Nous avons accepté tant de contradictions imposées,de réductions et d’amalgames,avalé tant de couleuvres (agrément des écoles…) que la situation actuelle est le résultat de nos renoncements, de nos faiblesses, voire de nos démissions vis à vis des pouvoirs publics et des lobbies des autres professions de santé, et des intérêts financiers.
En 2003, avec la Coordination Nationale des Ostéopathes, nous étions à deux doigts de l’unité...La Chambre Nationale des Ostéopathes est née de la Coordination, a dépassé en quelques années le millier d’adhérents, puis lentement a perdu son audience car chacun a voulu garder son pré carré, association ou syndicat, alors que l’union vers une seule structure était en marche...Plus tard nous avons cru, qu’avec l’UPO, nous allions aboutir, mais le soutien de cette dernière aux écoles pour professionnels de santé nous mettait en porte à faux avec nos statuts, c’est-à-dire la création d’une profession autonome et exclusive d’une autre profession de santé (et que l’on ne vienne pas dire que c’est utopique, l’Italie et Monaco l’ont fait, entre autres…)
Le double exercice sera toujours une laisse empêchant le « toutou » ostéopathie de prendre sa liberté, elle lui laissera simplement assez de mou pour rentrer à la niche !!

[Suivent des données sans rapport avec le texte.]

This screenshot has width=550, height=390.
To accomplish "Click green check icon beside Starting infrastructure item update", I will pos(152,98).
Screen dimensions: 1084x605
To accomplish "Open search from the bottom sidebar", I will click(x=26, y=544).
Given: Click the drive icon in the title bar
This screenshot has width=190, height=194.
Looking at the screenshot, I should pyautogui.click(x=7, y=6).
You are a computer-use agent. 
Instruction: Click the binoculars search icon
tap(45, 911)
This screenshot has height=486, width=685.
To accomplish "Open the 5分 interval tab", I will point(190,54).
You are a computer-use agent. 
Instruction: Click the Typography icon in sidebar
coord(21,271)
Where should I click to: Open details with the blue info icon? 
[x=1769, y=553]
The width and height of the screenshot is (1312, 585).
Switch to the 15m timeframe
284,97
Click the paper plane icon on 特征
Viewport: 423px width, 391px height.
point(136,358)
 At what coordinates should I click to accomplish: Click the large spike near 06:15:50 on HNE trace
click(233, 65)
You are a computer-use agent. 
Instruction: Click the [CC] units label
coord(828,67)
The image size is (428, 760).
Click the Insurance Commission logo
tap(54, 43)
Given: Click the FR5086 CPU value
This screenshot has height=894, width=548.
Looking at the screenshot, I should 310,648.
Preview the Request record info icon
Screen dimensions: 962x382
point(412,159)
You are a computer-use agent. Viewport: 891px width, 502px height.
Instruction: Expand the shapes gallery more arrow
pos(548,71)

Dans ces conditions, nous pensons qu’il est grand temps, et peut être une dernière fois, de parvenir à l’union de toutes les forces ostéopathiques autour d’un projet clair, un consensus sur le statut et la formation, nous croyons que c’est possible, mais au-delà , c’est nécessaire car comme nous pouvons le penser : « L’avenir n’est pas ce que l’on veut, mais ce que l’on poursuit ».